EXERCISE TASK
Pick out every line in the material below that contains the string "Pokój", and copy each such line. Matching is case-sensitive.

DATA FOR THIS TASK

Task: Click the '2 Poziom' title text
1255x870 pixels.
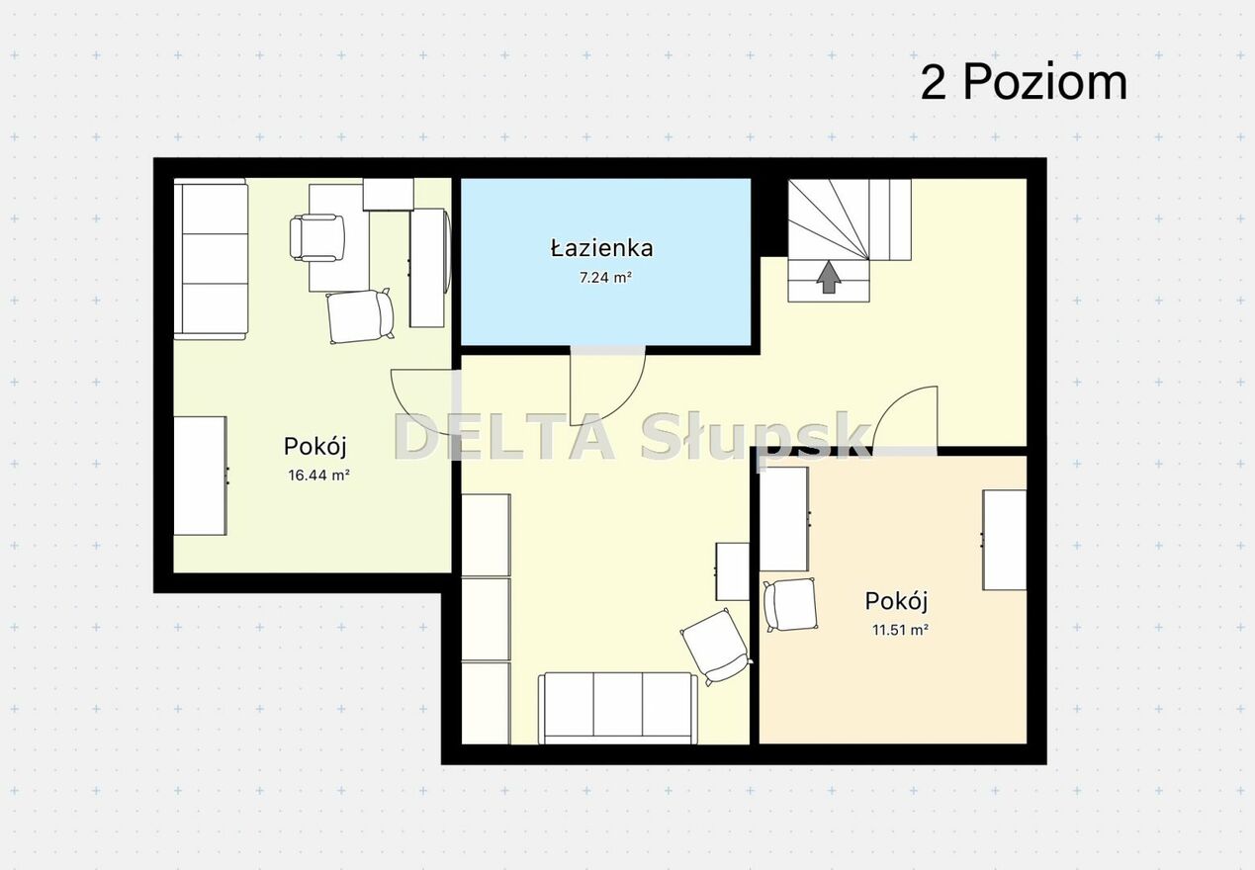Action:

==

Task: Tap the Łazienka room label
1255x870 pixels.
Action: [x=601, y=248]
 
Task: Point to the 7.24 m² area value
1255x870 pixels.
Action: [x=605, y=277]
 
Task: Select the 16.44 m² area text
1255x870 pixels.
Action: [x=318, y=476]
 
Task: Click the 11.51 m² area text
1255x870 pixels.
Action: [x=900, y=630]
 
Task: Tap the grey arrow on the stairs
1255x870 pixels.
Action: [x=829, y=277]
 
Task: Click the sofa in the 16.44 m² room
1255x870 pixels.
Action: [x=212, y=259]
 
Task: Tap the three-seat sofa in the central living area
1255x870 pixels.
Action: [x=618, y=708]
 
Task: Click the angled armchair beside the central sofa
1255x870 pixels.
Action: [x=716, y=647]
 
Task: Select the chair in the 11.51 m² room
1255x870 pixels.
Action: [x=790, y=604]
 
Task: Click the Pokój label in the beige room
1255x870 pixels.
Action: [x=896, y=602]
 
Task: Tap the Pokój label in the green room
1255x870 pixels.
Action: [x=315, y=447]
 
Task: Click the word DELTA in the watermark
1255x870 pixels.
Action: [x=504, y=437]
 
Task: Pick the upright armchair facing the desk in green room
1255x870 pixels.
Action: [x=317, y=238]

TASK RESULT
Task: Click the Pokój label in the beige room
Task: Tap the Pokój label in the green room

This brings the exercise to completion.